I've had the 2212 by Janome. It's a good practical machine. It would serve you well.

I've not tried the Brother.


----------



## ErinP (Aug 23, 2007)

I have had _two_ of the Brother CS6000i. I still have the second, but I rarely use it as I use vintage Singers now and only use it when I want a decorative stitch.

My first wore out after about a year's worth of somewhat regular use. Maybe a day or two a week... My second was starting to have issues when I discovered vintage machines. Consequently it's lasted about six years! (because I never use it.  )


----------



## HorseMom (Jul 31, 2005)

I would just keep an eye on your local craigslist for a working, all metal older machine. They are treasures and can usually be picked up for around $75-$200 just depending on brand/type. There is also shopgoodwill.com you can find good old machines on there. Depending on the store it might be a bit pricey with shipping.
Heidi


----------



## Barn Yarns (Oct 7, 2012)

I would go find your local sewing machine dealer. Whatever brand they carry. I have Babylocks. I just upgraded from an Ellure to an Ellegante 3. I also have an old White that I use for heavy duty sewing. 

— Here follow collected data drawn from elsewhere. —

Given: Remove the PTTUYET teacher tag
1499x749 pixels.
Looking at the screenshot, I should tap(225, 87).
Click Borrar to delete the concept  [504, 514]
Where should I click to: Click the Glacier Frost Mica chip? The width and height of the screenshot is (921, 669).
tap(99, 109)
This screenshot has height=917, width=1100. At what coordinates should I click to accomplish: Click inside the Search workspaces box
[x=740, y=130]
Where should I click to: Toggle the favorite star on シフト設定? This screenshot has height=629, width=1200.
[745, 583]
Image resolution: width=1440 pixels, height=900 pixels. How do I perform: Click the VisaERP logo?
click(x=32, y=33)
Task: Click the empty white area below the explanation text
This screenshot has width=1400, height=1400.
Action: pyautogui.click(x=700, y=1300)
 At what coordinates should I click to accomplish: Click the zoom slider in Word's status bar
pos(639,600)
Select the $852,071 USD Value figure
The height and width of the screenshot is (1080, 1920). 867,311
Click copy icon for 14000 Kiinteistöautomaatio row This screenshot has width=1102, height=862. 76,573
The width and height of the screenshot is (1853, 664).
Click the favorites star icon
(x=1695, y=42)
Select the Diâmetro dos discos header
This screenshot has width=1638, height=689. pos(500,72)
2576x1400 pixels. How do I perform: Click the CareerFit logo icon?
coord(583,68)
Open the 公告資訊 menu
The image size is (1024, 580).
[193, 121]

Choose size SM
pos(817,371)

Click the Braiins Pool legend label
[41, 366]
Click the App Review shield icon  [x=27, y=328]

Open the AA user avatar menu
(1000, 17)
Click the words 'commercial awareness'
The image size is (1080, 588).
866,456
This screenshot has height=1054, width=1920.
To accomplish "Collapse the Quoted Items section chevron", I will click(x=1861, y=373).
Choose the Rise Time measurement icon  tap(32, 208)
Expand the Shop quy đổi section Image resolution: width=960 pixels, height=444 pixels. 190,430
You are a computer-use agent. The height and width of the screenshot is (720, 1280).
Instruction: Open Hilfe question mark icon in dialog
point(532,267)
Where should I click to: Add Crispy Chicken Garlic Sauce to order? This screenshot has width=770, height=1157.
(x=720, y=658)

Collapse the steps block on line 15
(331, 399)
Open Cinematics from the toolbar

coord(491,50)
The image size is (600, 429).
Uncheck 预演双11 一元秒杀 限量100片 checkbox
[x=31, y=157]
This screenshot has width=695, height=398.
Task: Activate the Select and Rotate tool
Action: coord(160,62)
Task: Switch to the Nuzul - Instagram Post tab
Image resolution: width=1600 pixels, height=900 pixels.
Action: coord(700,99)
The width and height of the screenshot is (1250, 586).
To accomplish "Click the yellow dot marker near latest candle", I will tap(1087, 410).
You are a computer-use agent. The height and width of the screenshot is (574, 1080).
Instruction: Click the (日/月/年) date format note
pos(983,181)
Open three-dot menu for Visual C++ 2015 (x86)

I can do quilting on my Machine as well, but I primarily do embroidery. 

I actually have 2 Viking dealers closer to me than my Babylock dealer. I know folks that are happy with their vikings. I just got an awesome deal on my first babylock (to the tune of more than half off an almost brand new machine) 

Calling a dealer is worth your time. you can find out what machine(s) are the best for what you are going to do, then do more research on them... and keep an eye out on Craigslist or Marketplace. 

good luck!


----------



## Cajun Arkie (Jun 11, 2012)

ErinP said:


> I have had _two_ of the Brother CS6000i. I still have the second, but I rarely use it as I use vintage Singers now and only use it when I want a decorative stitch.
> 
> My first wore out after about a year's worth of somewhat regular use. Maybe a day or two a week... My second was starting to have issues when I discovered vintage machines. Consequently it's lasted about six years! (because I never use it.  )


 
I just remembered that I have an old Singer that belonged to my mother. It is metal and in a case and I think it is out in the shed. Wonder if I could oil it and it would still be good. The shed is closed up but no heat and the machine has been in the case. Will have to see about rust, etc. Would this be considered a "vintage" Singer?


----------



## ginnie5 (Jul 15, 2003)

Cajun Arkie said:


> I just remembered that I have an old Singer that belonged to my mother. It is metal and in a case and I think it is out in the shed. Wonder if I could oil it and it would still be good. The shed is closed up but no heat and the machine has been in the case. Will have to see about rust, etc. Would this be considered a "vintage" Singer?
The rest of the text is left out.